> GIVEN DATA:
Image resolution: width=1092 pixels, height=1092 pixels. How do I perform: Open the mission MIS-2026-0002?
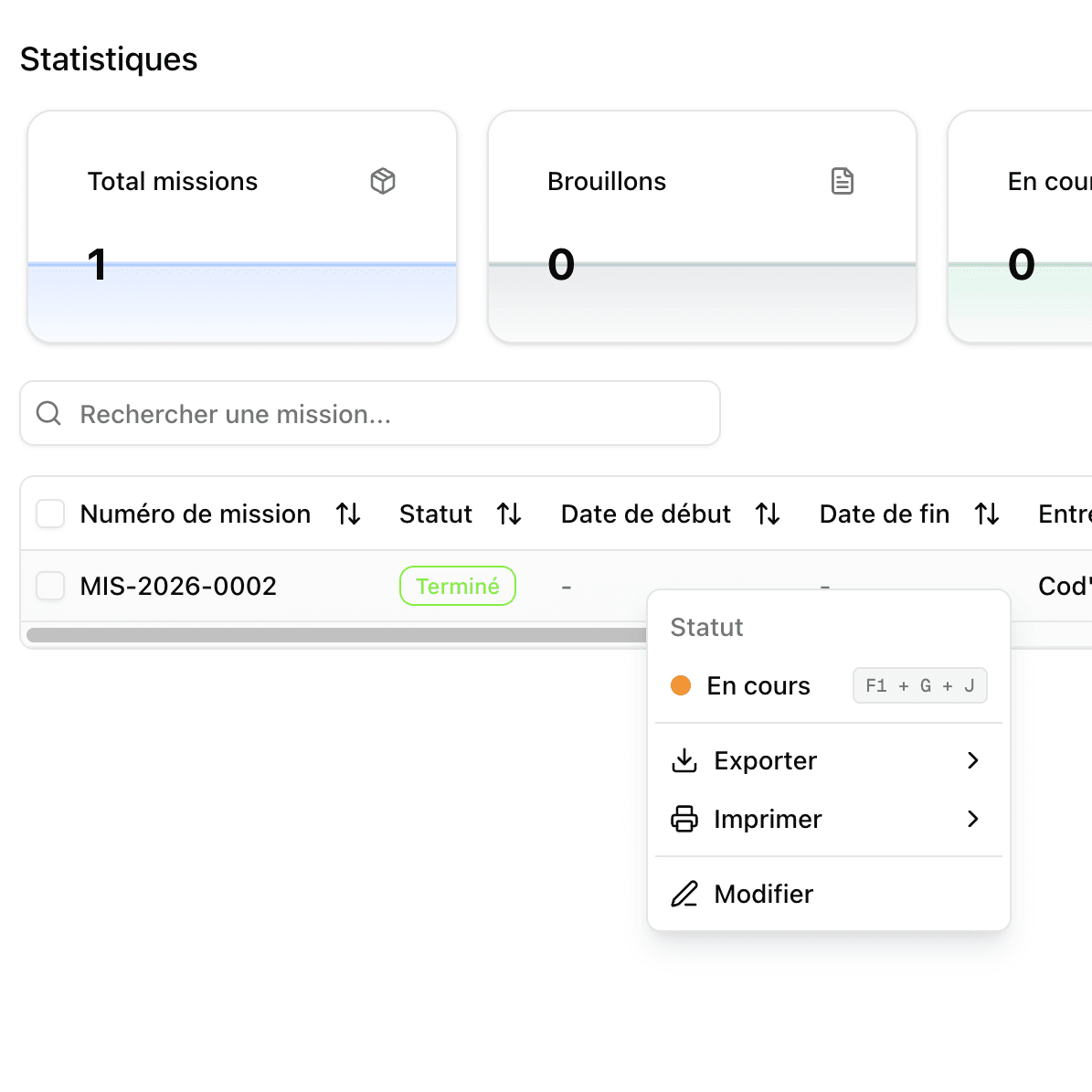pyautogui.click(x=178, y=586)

--

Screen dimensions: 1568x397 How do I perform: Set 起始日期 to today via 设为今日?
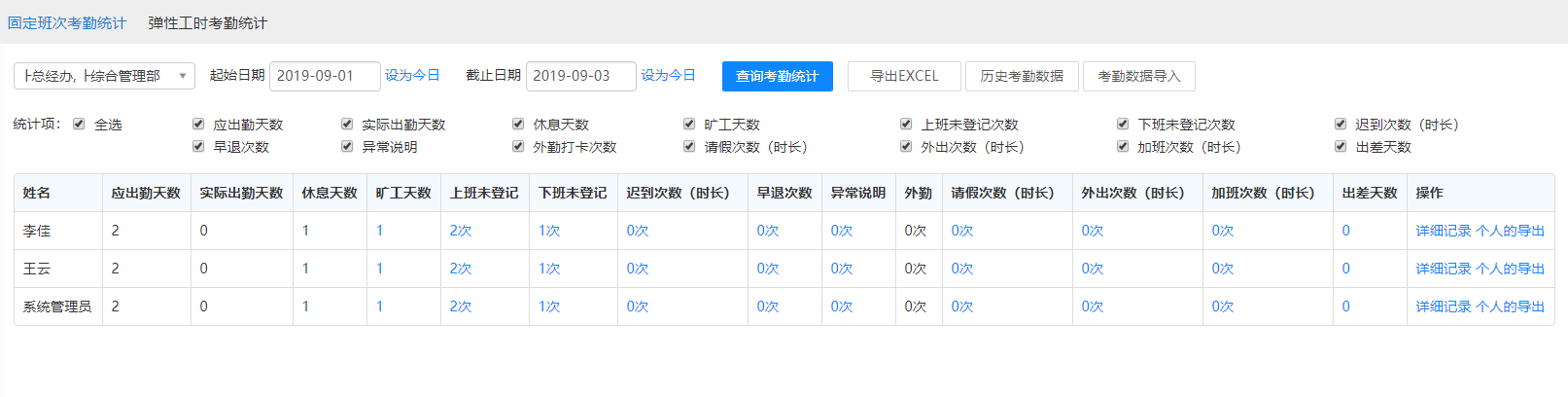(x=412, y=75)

--

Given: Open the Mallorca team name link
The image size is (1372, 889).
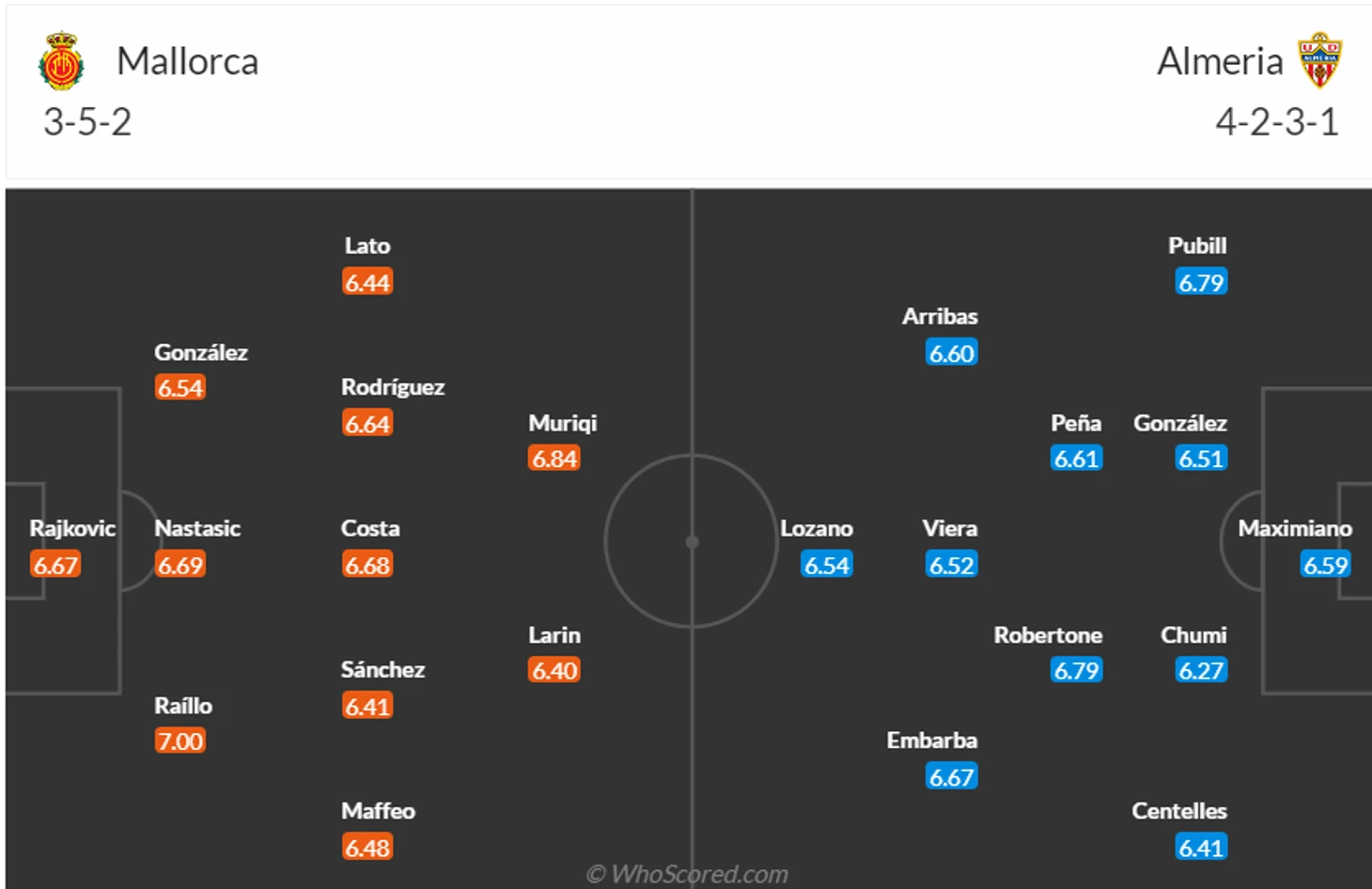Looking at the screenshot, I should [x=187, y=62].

> EXERCISE DETAILS: Copy the rows between the line holding "Given: Open the Mallorca team name link" and the line holding "Looking at the", inclusive, exactly as they appear, leaving out the pictures.

> THE RESPONSE:
Given: Open the Mallorca team name link
The image size is (1372, 889).
Looking at the screenshot, I should [x=187, y=62].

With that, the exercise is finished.